▶ _Activity_: In your copy, leave out the pictures and output only the lines from the one holding "How do I perform: Select" through the end of the data below, exactly.

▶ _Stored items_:
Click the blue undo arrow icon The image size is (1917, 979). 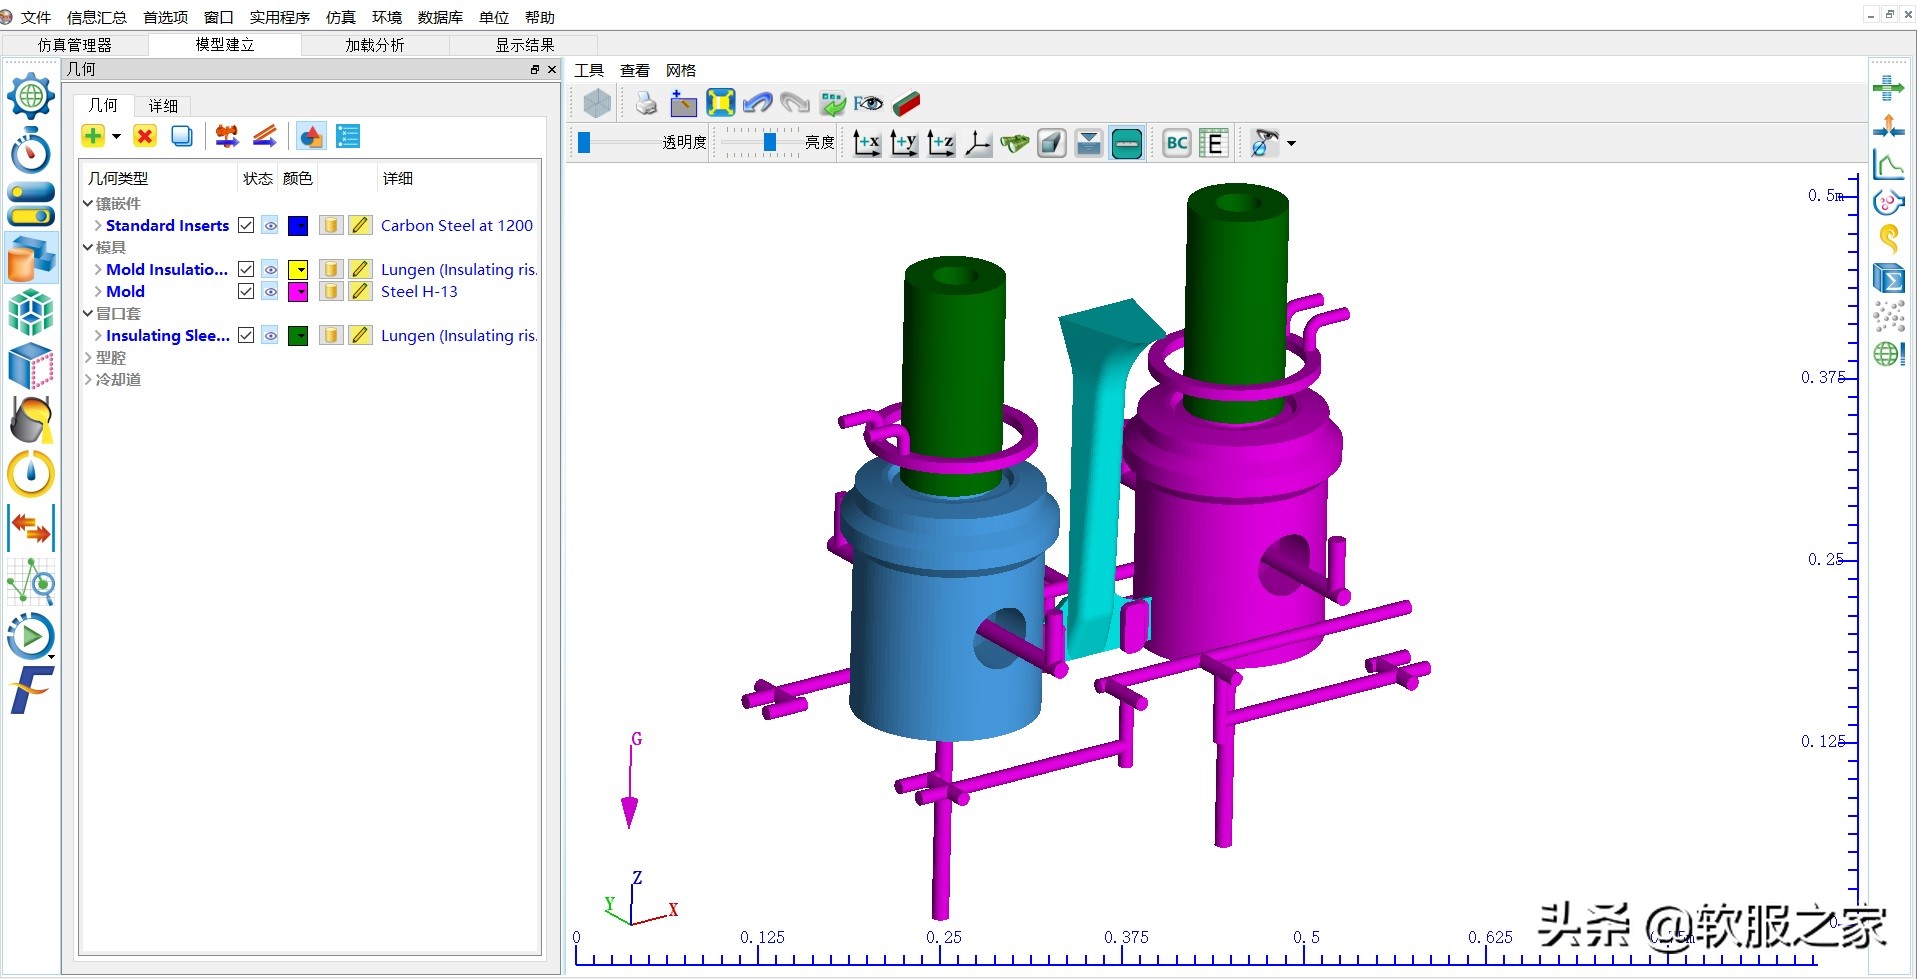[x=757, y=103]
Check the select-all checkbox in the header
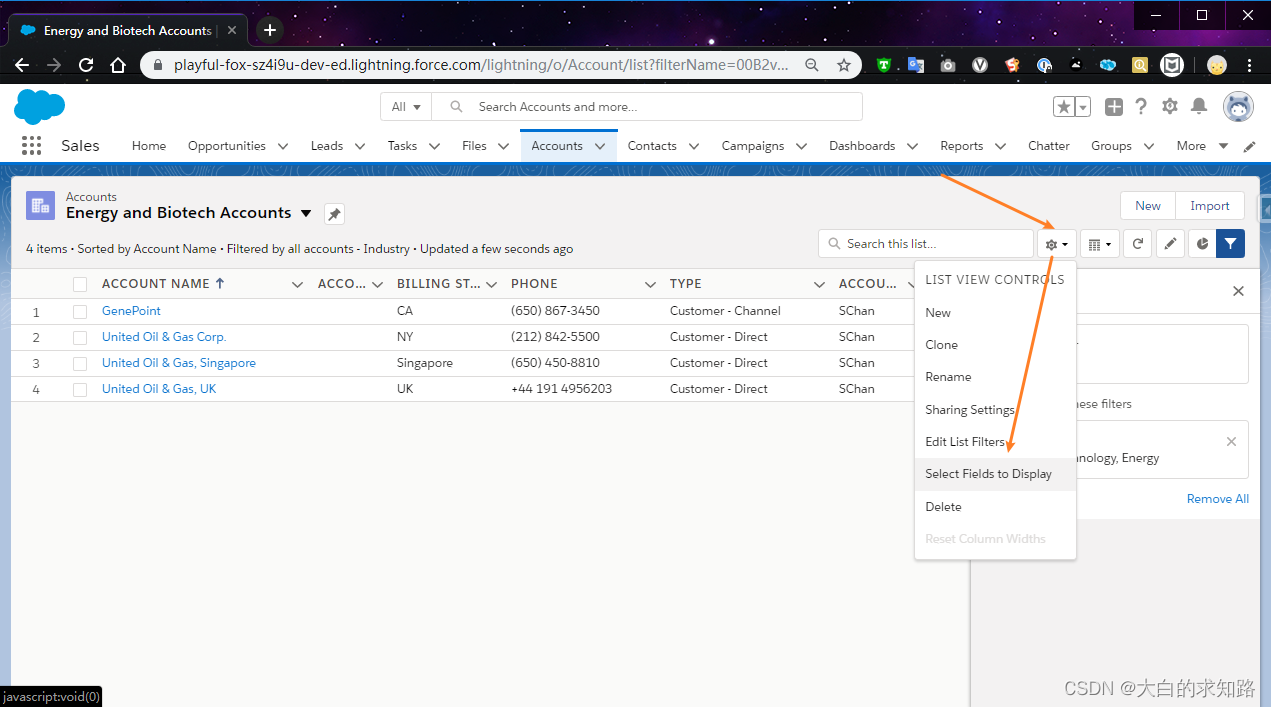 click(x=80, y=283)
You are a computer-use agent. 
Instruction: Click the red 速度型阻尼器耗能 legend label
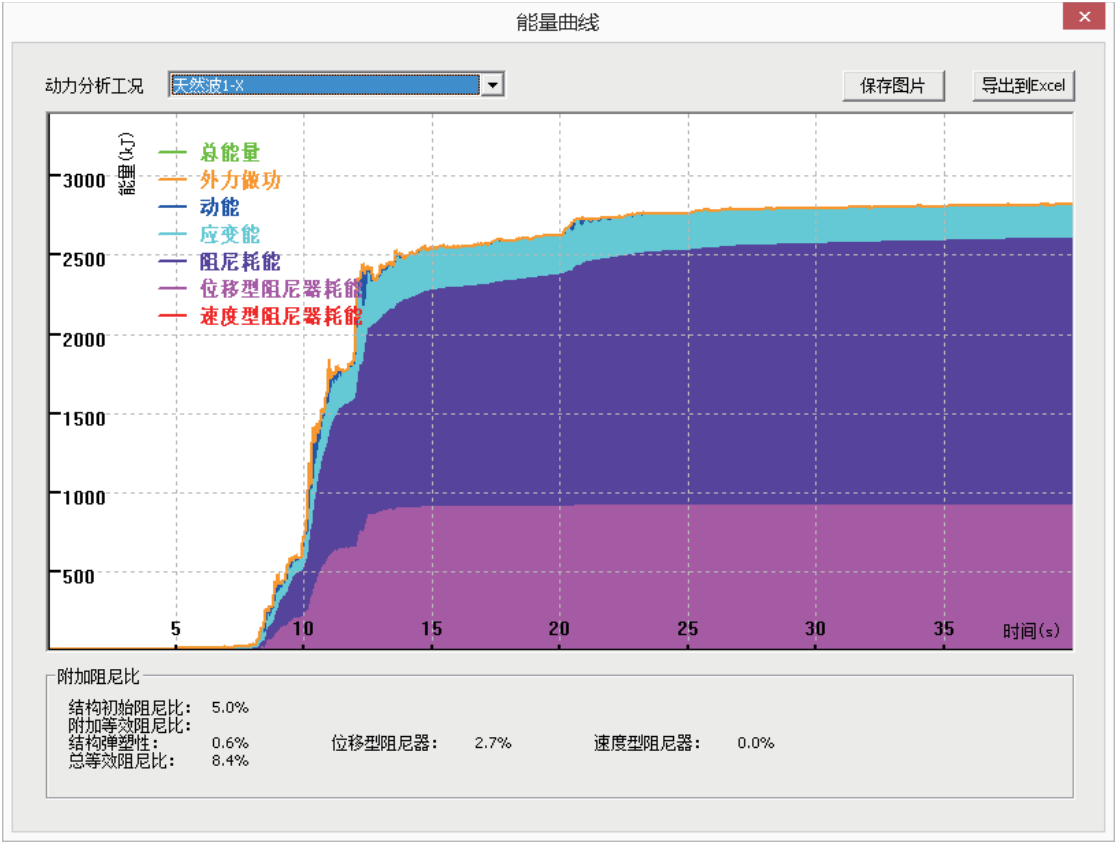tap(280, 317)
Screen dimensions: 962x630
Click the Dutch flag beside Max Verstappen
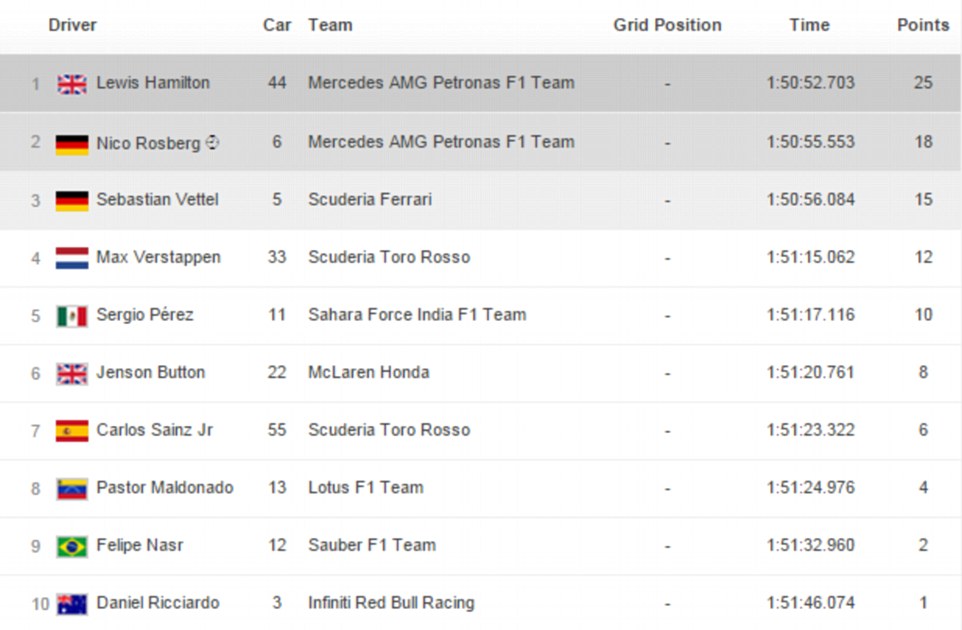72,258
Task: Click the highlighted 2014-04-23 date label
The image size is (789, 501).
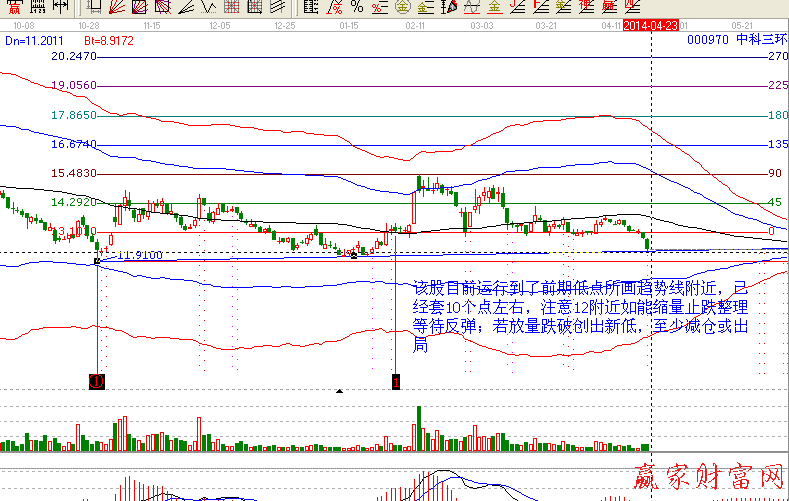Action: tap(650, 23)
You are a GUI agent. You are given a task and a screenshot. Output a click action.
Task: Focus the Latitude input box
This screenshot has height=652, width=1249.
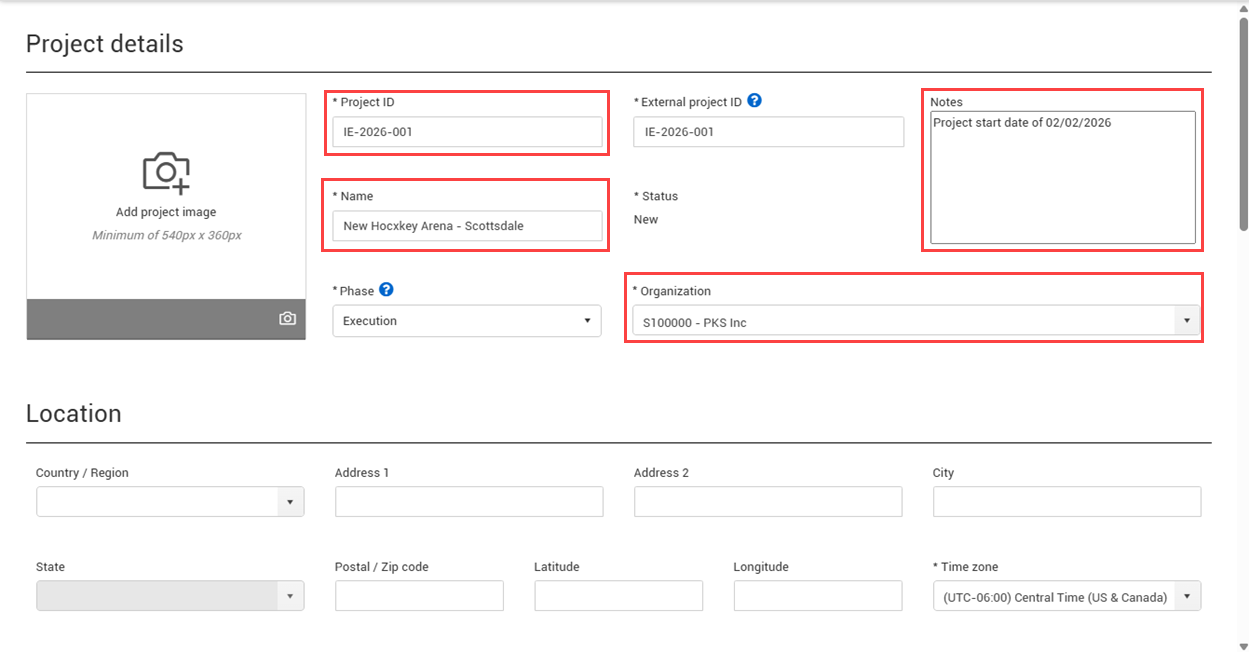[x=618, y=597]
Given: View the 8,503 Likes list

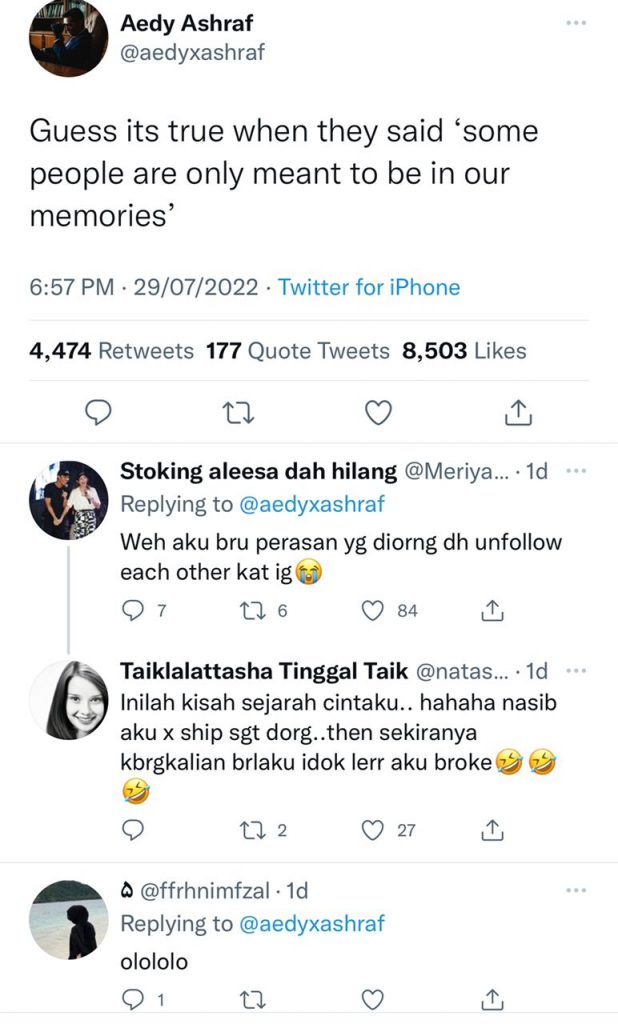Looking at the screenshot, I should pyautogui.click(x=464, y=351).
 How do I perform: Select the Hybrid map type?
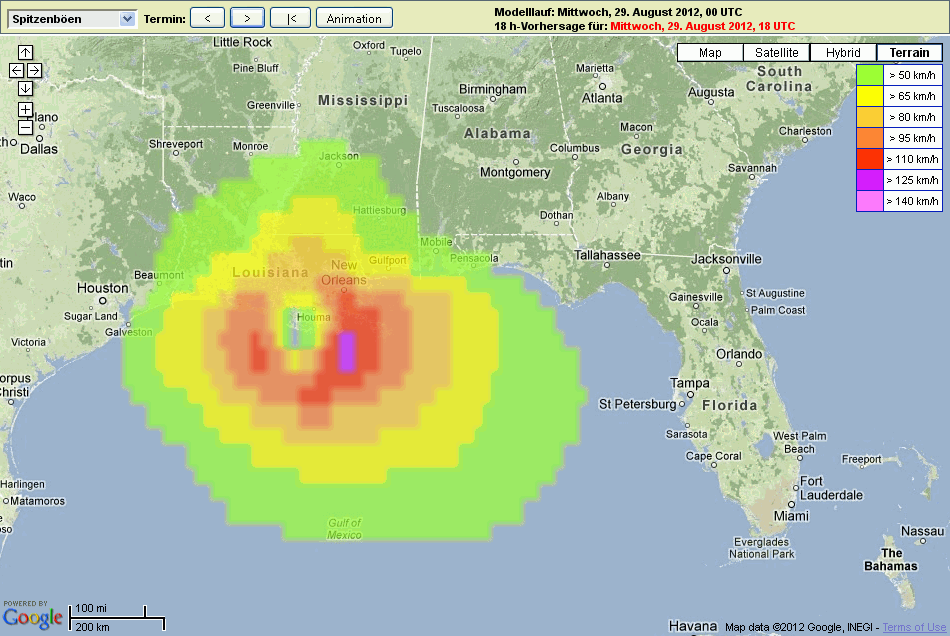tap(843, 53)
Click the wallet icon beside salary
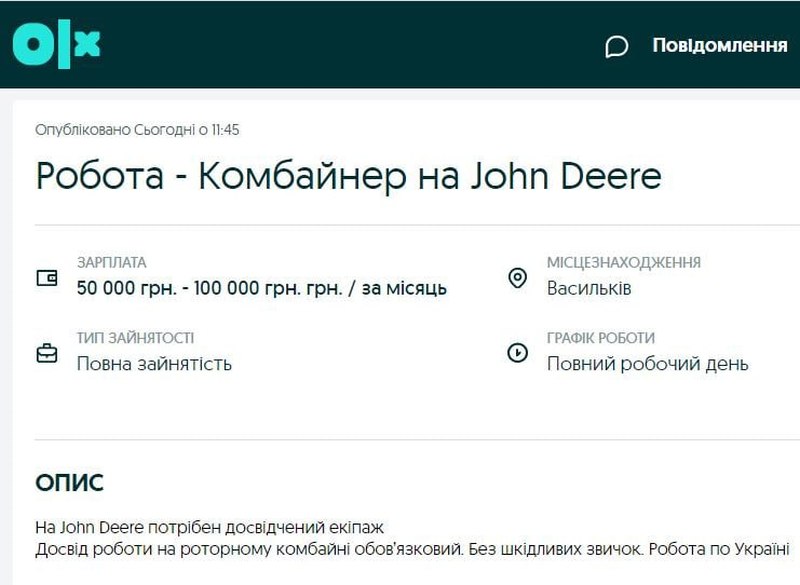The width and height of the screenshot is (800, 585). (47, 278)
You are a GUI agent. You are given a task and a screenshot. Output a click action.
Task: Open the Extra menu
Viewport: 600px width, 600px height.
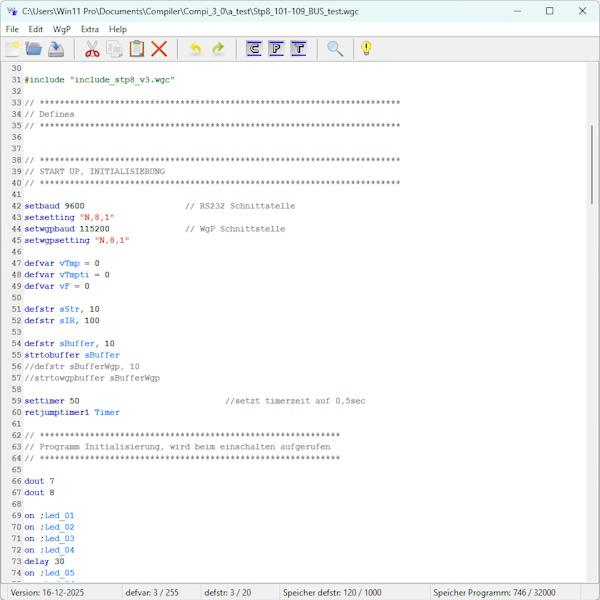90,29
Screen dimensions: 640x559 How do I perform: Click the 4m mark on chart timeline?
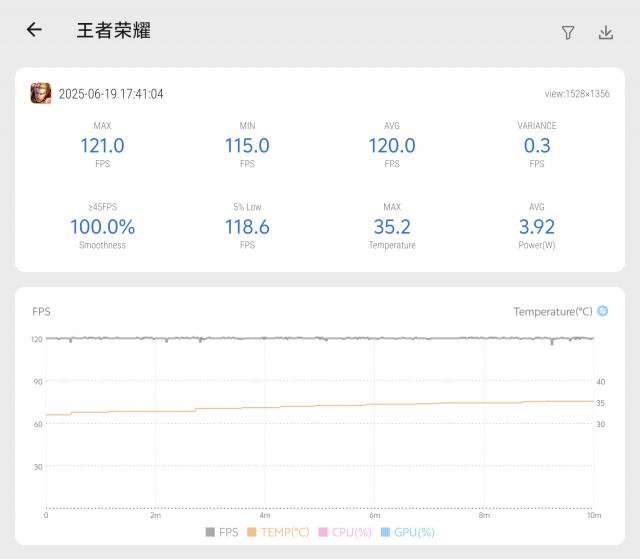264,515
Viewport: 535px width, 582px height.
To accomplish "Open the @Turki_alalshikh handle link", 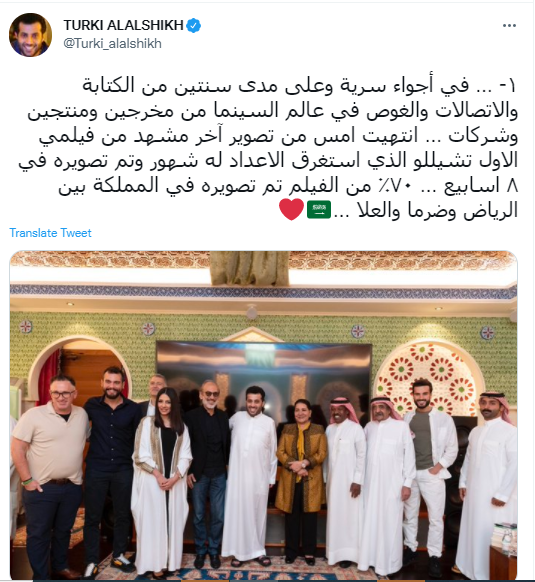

▶ _Output below_:
 How do I perform: Select the Hybrid map type?
tap(843, 53)
Click the wallet icon beside salary
The width and height of the screenshot is (800, 585). (47, 278)
You are a GUI agent. You are given a task and a screenshot. Output a click action.
Task: Open the Extra menu
Viewport: 600px width, 600px height.
90,29
Screen dimensions: 640x559 How do I perform: Click the 4m mark on chart timeline?
264,515
Viewport: 535px width, 582px height.
To accomplish "Open the @Turki_alalshikh handle link", 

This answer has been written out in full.